Transcript
This transcript was autogenerated. To make changes, submit a PR.
Hello everyone.
This is Tarun, and I'll be sharing how we've modernized a legacy fixed
income index system using cloud native platform engineering.
This was a major transformation effort that addressed both technical
and organizational challenges.
I'll walk you through the challenges we faced, the modernization
strategy, the technical architecture,
the results we achieved and finally the lessons we learned.
By the end, I hope you will see how Cloud native engineering can unlock
real performance and agility in a heavily regulated financial environment.
Here is the roadmap for the presentation.
We will start with the legacy system challenges that forced
us to rethink our approach.
Then we will go into the modernization strategy we adopted, followed by
the technical architecture we built.
I'll then share the implementation journey and results and wrap up with
lessons learned and future directions.
Let's start with the problems we were trying to solve.
Our legacy fixed income index system had grown
increasingly fragile.
For example, monthly index rebalancing required longer maintenance windows.
During that time, clients could not access critical data,
which directly impacted SLAs.
At the same time, data volumes grew five times in just three years.
The system simply couldn't process that influx efficiently.
Index calculations often took 30 minutes or more
during peak times, which is unacceptable when clients
needed near real time results.
Finally, scalability was a huge limitation.
The monolithic system couldn't handle sudden spikes in demand, such as quarter-end
reporting or market volatility events.
This wasn't just an IT problem.
It directly affected client satisfaction, SLAs, and even revenue opportunities.
Clearly, something had to change.
We needed a strategy that didn't just patch problems, but Rema.., but reimagined
the whole foundation to solve this.
We adopted a platform engineering approach that meant
building a foundation that supported both stability and innovation.
We could not afford outages, so we moved step by step with zero downtime goals.
Infrastructure as code was ensured, has ensured every environment
is consistent, automated and auditable.
We applied domain-driven design, for example
pricing logic became its own service decoupled from reporting.
CICD pipelines: we introduced automated pipelines, so code changes went from
weeks of manual promotion to hours.
For instance, we used Docker to containerize every component, making
it portable and easier to scale.
We redesigned workflows to be asynchronous, which prevented bottleneck
and security Compliance was integrated directly into the deployment process,
so previously we had a giant monolith one code base, manually
deployed scaling by buying bigger boxes and running nightly batches.
Now we run domain based, domain-bounded microservices, deployed with
GitHOpss, event-driven architecture, multi-region redundancy, and
auto scaling in Kubernetes.
Think of it like moving from a single massive mainframe to an ecosystem of
small, specialized teams of workers who can scale up or down instantly.
This was not just a technology upgrade.
It fundamentally changed how we could deliver features
and respond to client needs.
Let's break down what those components look like.
Kubernetes and AirFlow implementation.
Along alongside Kubernetes, we introduced Apache Airflow
as our workflow orchestrator.
While Kubernetes handle infrastructure, scaling airflow gave us a
framework to manage the sequence of steps in index calculation.
We built containerized adapters to connect to multiple data providers like
Bloomberg, because they were stateless, we could scale them independently.
Airflow triggered tasks to pull issuer and bond metadata from multiple providers.
Next tasks collected real-time and end-of-day bond prices, ensuring data
quality checks before proceeding.
Calculation engine pods spun up based on workload.
For example, at month-end, the system want to scale to
30 pods for calculations.
Then scale down overnight.
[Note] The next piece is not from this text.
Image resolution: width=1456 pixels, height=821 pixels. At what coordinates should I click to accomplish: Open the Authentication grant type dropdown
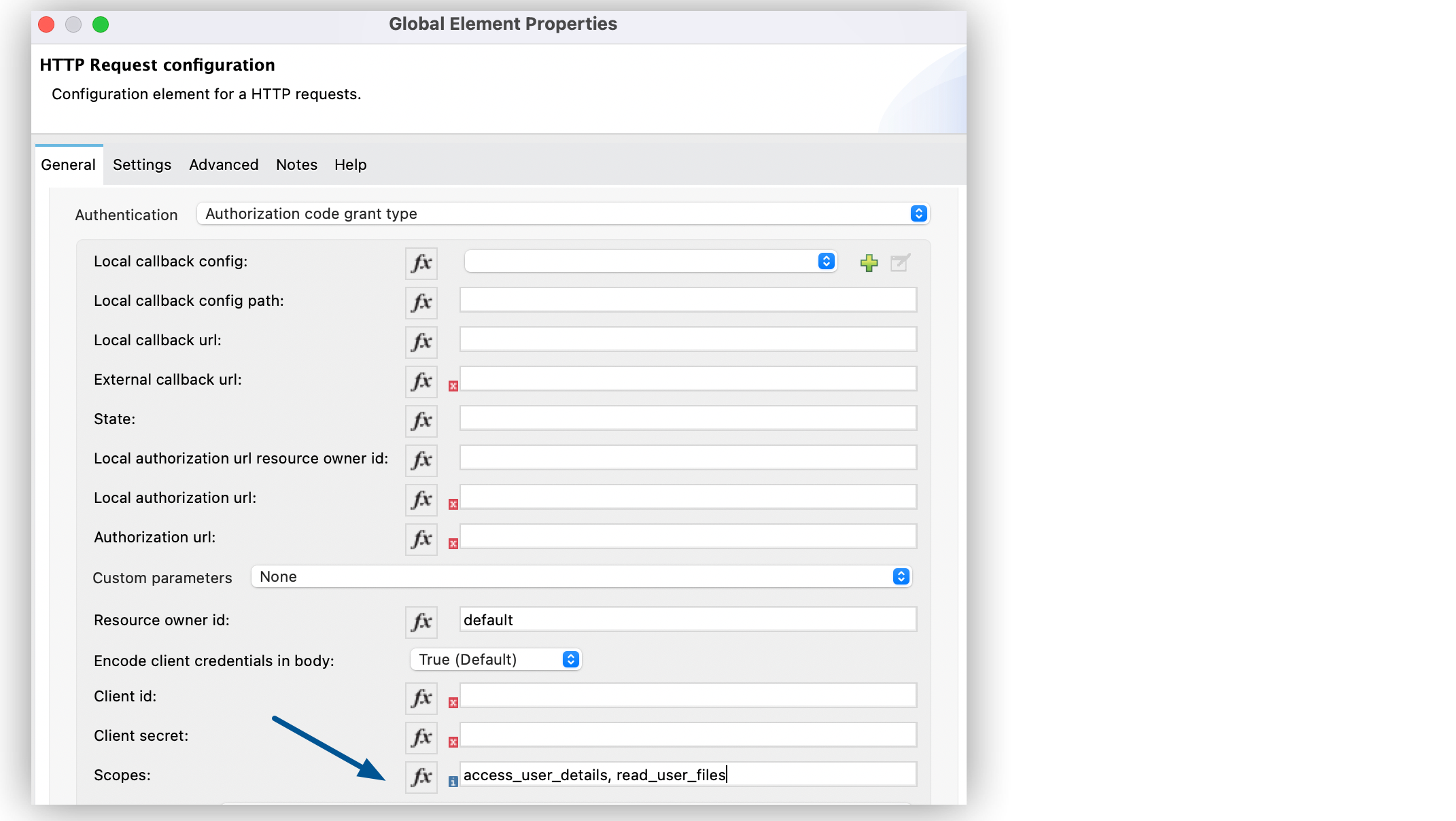click(563, 213)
For persistence,
we chose time series databases that were optimized for financial
tick data and are critical for both accuracy and performance.
The API layer included both rest and graphQL supporting both diverse clients.
Compliance checks like masking restricted securities happen directly at the API.
Service mesh gave us fine-graind traffic control, encryption, and observability.
If one service failed, we could trace exactly where and why. Airlflow orchestrated
the workflow end to end, starting from ingestion, ingesting different
data and prices, and validate quality.
The followed by now triggering calculations on Kubernetes
pods, as a third step generating reports and validations.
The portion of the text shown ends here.